- _GIVEN RECORDS_

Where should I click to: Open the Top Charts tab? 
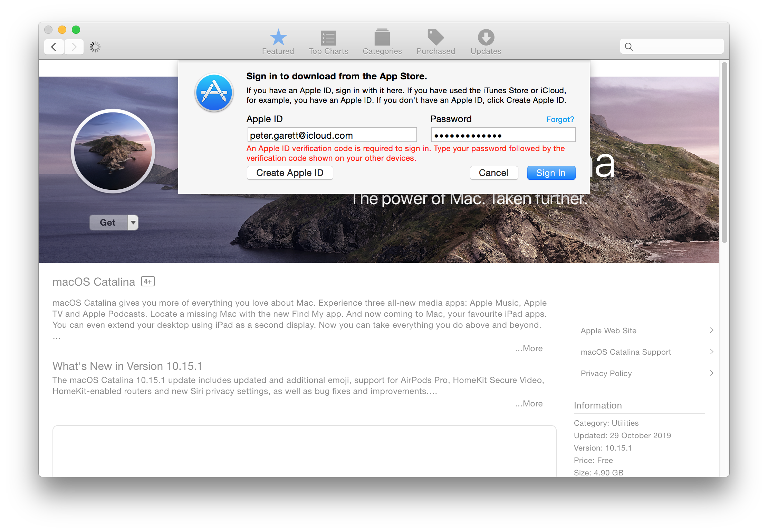(x=328, y=38)
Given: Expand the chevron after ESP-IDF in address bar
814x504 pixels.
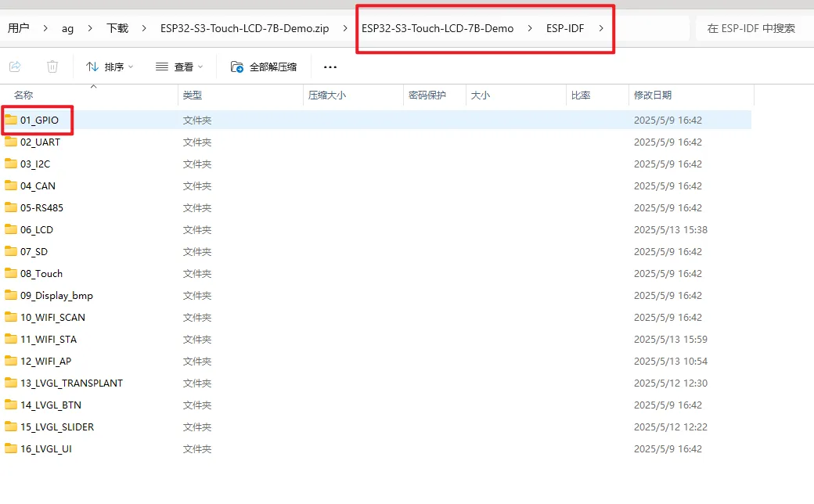Looking at the screenshot, I should click(x=601, y=28).
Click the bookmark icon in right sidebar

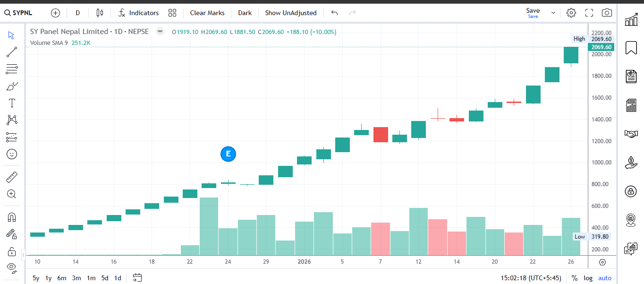coord(631,48)
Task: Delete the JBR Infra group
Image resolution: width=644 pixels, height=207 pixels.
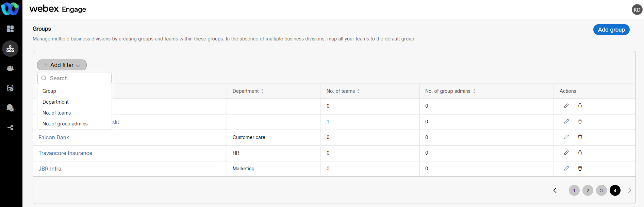Action: pos(580,169)
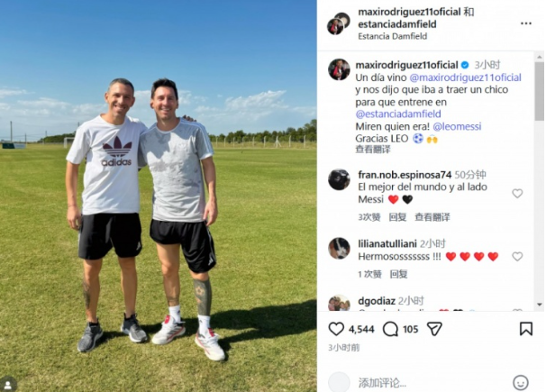Image resolution: width=546 pixels, height=392 pixels.
Task: Click the add comment input field
Action: [x=432, y=383]
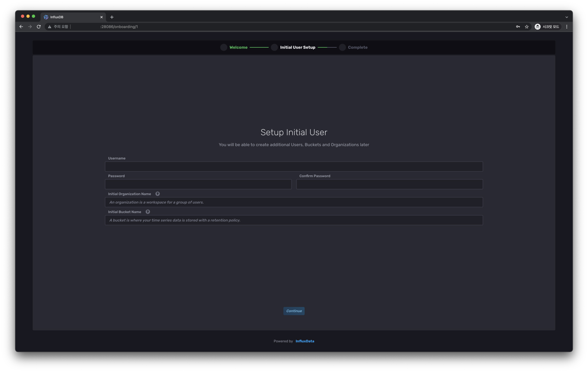
Task: Click the security warning triangle icon
Action: [x=50, y=27]
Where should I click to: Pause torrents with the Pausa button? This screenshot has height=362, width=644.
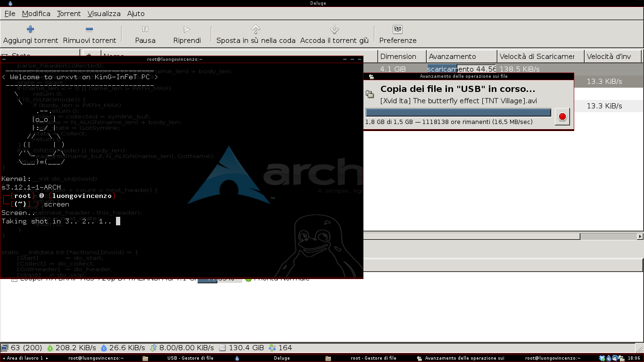145,34
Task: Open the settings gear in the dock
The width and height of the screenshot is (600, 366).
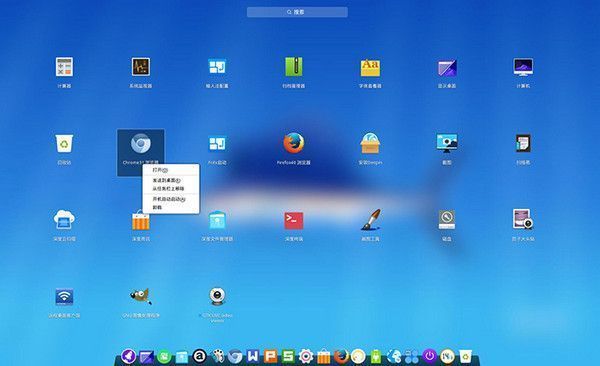Action: click(306, 356)
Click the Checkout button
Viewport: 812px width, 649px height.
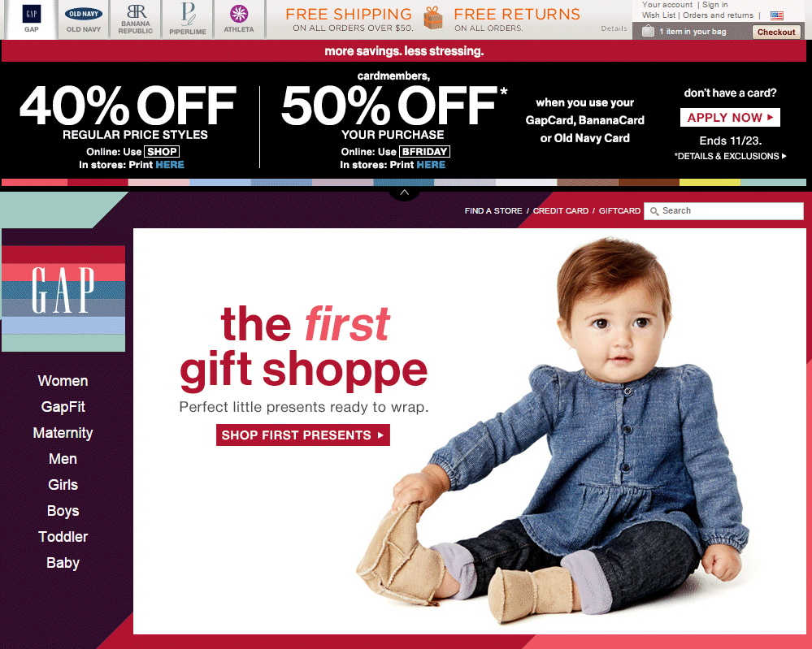776,32
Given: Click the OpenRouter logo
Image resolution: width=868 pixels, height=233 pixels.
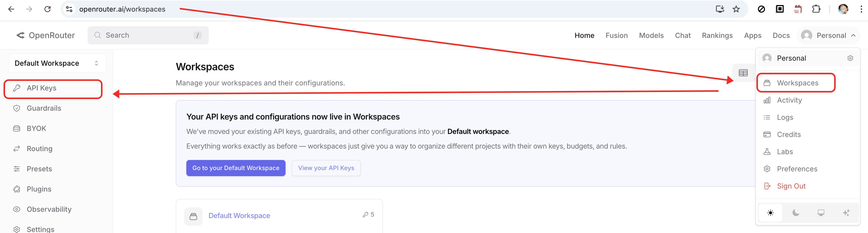Looking at the screenshot, I should (x=45, y=35).
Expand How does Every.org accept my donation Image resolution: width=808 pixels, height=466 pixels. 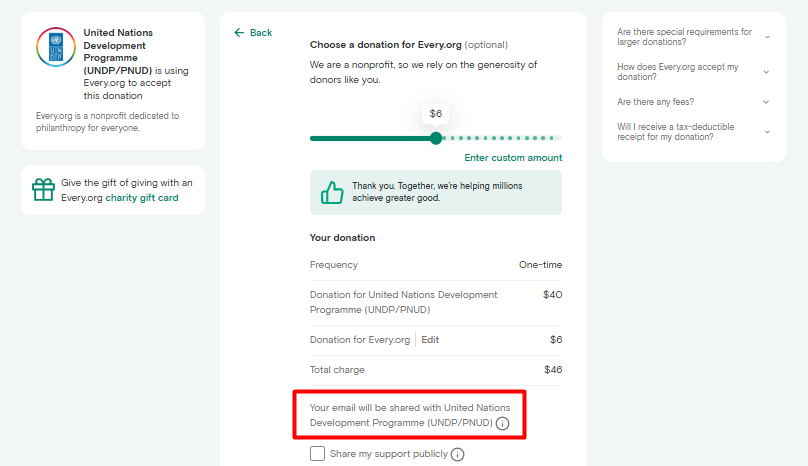tap(767, 72)
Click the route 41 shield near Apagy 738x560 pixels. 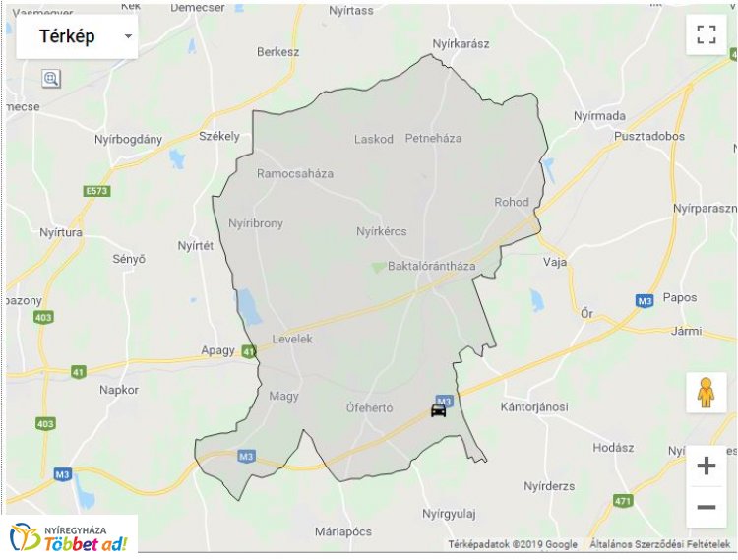249,351
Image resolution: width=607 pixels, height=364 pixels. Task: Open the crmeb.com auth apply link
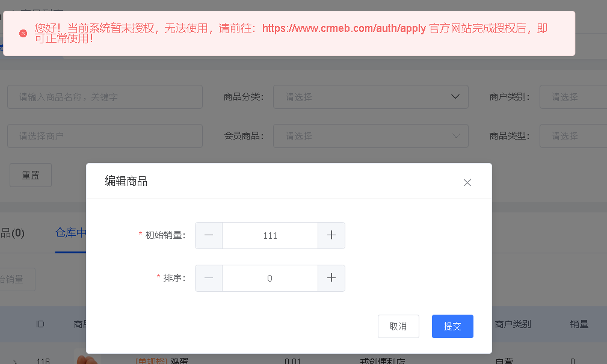[344, 28]
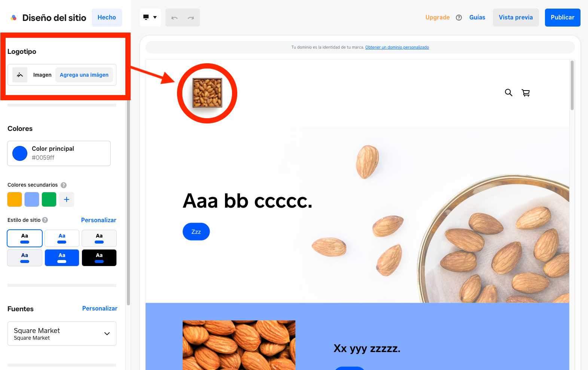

- _PROBLEM STATEMENT_
Return every line of the listing above that contains the word "Where".

- _CORRECT RESPONSE_
Where should I click to: Open the Top Charts tab? 
Where should I click to: Pause torrents with the Pausa button? This screenshot has height=362, width=644.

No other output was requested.